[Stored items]
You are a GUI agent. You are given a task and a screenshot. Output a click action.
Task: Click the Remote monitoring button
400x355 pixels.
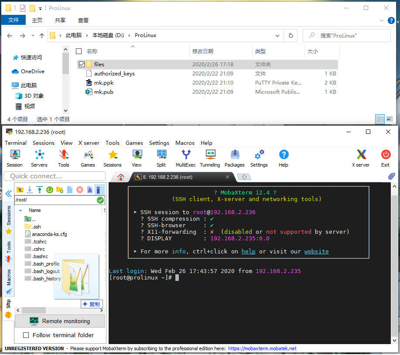pyautogui.click(x=60, y=321)
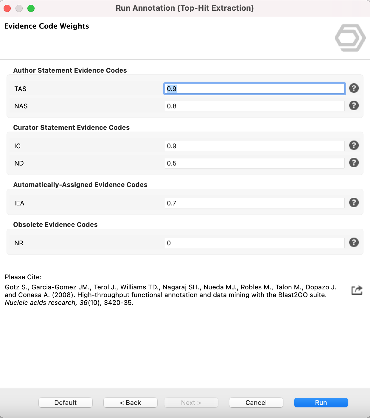Focus the NR weight input
Screen dimensions: 370x418
tap(254, 243)
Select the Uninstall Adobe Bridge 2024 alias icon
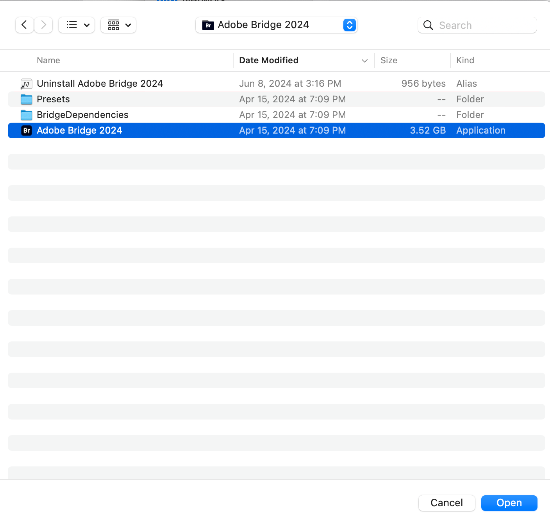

▶ _The problem_
Pictures are to be left out; repeat all the remaining data exactly.

▶ _Solution to the exercise_
You are a GUI agent. You are given a task and a screenshot. Output a click action.
Task: Click the Remote monitoring button
400x355 pixels.
pyautogui.click(x=60, y=321)
Focus the NR weight input
Screen dimensions: 370x418
tap(254, 243)
Select the Uninstall Adobe Bridge 2024 alias icon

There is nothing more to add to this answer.